How to Start Freelancing

December 23, 2015

Culinary tourism is a big part of what Oobites is about. As a consequence, constant travel is key to expanding the amount of information covered here. I live and work as a traveling freelancer.

There are two ways to start freelancing work. They sit at opposite ends of a continuum between effectiveness and comfort.

But first, a tale:

Berber commander Tariq ibn Ziyad led a combination Arab-Berber force against Spain in the eighth century. Upon making landfall the boats were burned behind them. A colorful retelling of the event describes a speech given by Tariq that begins,

Oh my warriors, whither would you flee? Behind you is the sea, before you, the enemy.

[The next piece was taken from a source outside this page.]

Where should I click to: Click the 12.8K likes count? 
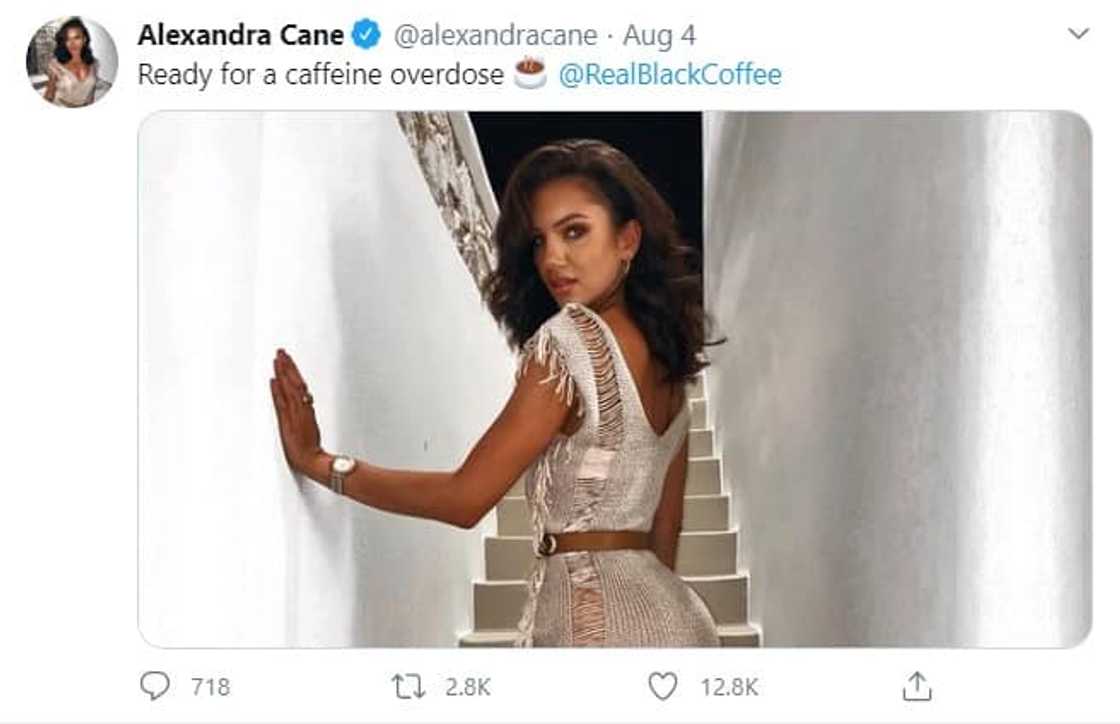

You have left now only the hope of your courage and your constancy.

Remember that in this country you are more unfortunate than the orphan seated at the table of the avaricious master. Your enemy is before you, protected by an innumerable army; he has men in abundance, but you, as your only aid, have your own swords, and, as your only chance for life, such chance as you can snatch from the hands of your enemy. If the absolute want to which you are reduced is prolonged ever so little, if you delay to seize immediate success, your good fortune will vanish, and your enemies, whom your very presence has filled with fear, will take courage. Put far from you the disgrace from which you flee in dreams, and attack this monarch who has left his strongly fortified city to meet you….

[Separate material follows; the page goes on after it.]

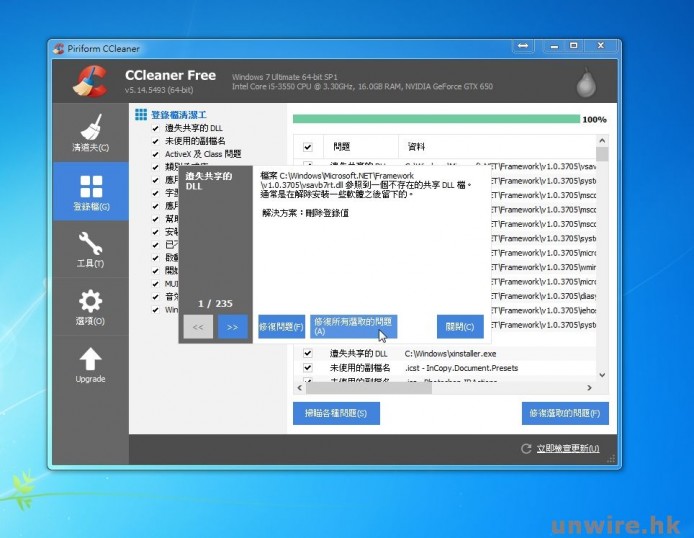
Task: Click the 立即檢查更新 check for updates link
Action: point(567,449)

(The quote is pulled from early modern historian al-Maqqari’s The Breath of Perfume, and the emphasis is added here.)

The soldiers went on to victory capturing Spanish cities Cordoba, Granada, Toledo and Guadalajara. The territory still named “Gibraltar” is a Spanish transliteration of the Arabic name Jabal Tariq.

Put Your Back Against the Wall

The history lesson may be a little overkill, but the point remains: without the option to flee the outnumbered army was able to conquer an entrenched force. This instance is very specific, but the event speaks to something about human ability: you have a vast pool of effort to pull from when your back faces away from an empty sea. There’s only forward.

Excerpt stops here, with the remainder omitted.